Val Lewton: The Master of Shadow

The advent of the talkies and keen interest in the works of Mary Shelley and Bram Stoker helped pave way for the Classic monsters Frankenstein, Dracula and later on, The Wolf Man. All major productions for Universal Pictures. These were big budgeted films with makeup legends like Jack Pierce attached. In 1942, another studio decided to take on the horror genre and hired Val Lewton to produce a string of low budget films that audience would flock to. A films but with B level budgets.

The films used space and shadow in unique way and moved and spoke in ways that were more on the level of implication than showmanship. Lewton’s creative process made it’s stamp felt on each of the pictures. Character’s don’t try to escape the shadows and mystery but rather go forward and try to understand it.

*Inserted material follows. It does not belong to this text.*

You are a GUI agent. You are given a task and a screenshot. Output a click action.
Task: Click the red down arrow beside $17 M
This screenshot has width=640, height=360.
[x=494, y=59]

Jean Brooks – The Seventh Victim (1943)

The producer would bring in a talented stable of directors to tackle these techniques: Jacques Tourneur (Cat People, I Walked With A Zombie, The Leopard Man), Mark Robson (The Seventh Victim, The Ghost Ship, Isle of the Dead, Bedlam) and Robert Wise (Curse of the Cat People, The Body Snatcher)

Some of these directors like Tourneur would take their Lewton-esque horror and translate it to noir with Out of the Past. Robert Wise would go on to make the immortal haunted house classic The Haunting. Lewton may not have been able to afford special effects or makeup prosthetics, but he didn’t need them. A restricted budget allows creativity to blossom.